The research team successfully engineered the MT-ND4 G11778A-equivalent mutation (m.G11185A) in mice using high-fidelity DdCBE (Hifi-DdCBE), a mitochondrial base-editing platform. The resulting mouse model faithfully reproduced key pathological characteristics of human LHON, including thinning of the retinal ganglion cell layer, reduced ganglion cell numbers, and impaired visual function.

The team then applied a therapeutic approach using precision-enhanced TALE-linked deaminase (TALED-V28R), reported in Cell in 2024, delivered via adeno-associated virus (AAV). Intravitreal delivery of AAV-TALED-V28R successfully corrected the pathogenic mtDNA mutation in retinal ganglion cells. Retinal thickness and retinal ganglion cell counts were restored to normal levels, and visual function—assessed through OKN and ERG—showed marked improvement. Furthermore, application of TALED-V28R to patient-derived cells restored ATP production and mitochondrial complex I activity, further supporting its clinical translation potential.
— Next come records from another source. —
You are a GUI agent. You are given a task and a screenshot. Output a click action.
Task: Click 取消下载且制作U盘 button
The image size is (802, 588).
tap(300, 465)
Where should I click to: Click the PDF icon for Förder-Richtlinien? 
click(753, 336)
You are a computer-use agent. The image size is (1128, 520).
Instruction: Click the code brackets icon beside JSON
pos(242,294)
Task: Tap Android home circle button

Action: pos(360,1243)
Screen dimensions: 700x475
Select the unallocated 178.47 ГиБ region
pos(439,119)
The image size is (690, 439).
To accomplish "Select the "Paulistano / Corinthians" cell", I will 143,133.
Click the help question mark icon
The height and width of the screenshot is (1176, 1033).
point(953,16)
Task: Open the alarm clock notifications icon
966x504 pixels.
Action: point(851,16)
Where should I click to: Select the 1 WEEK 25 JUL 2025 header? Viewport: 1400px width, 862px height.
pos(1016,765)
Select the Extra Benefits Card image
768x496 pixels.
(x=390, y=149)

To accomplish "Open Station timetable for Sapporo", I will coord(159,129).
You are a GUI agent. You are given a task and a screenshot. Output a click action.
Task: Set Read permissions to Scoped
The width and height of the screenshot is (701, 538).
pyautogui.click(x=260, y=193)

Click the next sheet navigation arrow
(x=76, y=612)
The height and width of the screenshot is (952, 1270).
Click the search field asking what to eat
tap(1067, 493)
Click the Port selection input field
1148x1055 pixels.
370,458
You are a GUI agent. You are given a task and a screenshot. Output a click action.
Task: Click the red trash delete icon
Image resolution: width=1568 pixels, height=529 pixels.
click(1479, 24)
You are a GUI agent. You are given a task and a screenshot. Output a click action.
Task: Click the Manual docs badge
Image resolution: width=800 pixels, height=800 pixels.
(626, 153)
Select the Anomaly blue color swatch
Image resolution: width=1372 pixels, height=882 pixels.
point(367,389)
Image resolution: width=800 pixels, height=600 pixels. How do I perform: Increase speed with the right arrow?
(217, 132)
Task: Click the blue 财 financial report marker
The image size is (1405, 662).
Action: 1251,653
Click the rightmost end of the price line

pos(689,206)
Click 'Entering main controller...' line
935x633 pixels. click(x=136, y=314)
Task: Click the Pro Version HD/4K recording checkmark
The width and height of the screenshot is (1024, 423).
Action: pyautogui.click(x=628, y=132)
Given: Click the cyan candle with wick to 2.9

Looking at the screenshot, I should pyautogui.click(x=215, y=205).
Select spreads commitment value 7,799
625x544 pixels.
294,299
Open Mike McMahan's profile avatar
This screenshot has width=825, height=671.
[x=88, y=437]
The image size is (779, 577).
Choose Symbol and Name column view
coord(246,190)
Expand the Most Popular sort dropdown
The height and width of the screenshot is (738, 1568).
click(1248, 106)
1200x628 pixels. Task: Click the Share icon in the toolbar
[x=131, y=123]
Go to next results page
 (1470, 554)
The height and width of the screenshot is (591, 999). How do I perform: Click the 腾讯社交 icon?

Co-first author Sanghun Kim, PhD candidate, stated, “This research presents new possibilities and hope for patients who have long suffered from the lack of effective treatments,” adding, “We will continue to advance mitochondrial gene-editing technologies toward real-world clinical application.”

Professor Hyunji Lee, co-principal investigator and senior corresponding author, emphasized, “This is the world’s first study to demonstrate therapeutic efficacy of gene editing in a living model of mitochondrial disease.” She continued, “We hope that gene-editing therapies for mitochondrial disorders—including LHON—will progress to clinical application and eventually become commercially available treatments.”

This research was published in the prestigious international journal Nature Communications (Impact Factor 15.7) under the title “In Vivo Mitochondrial Base Editing Restores Genotype and Visual Function in a Mouse Model of LHON.”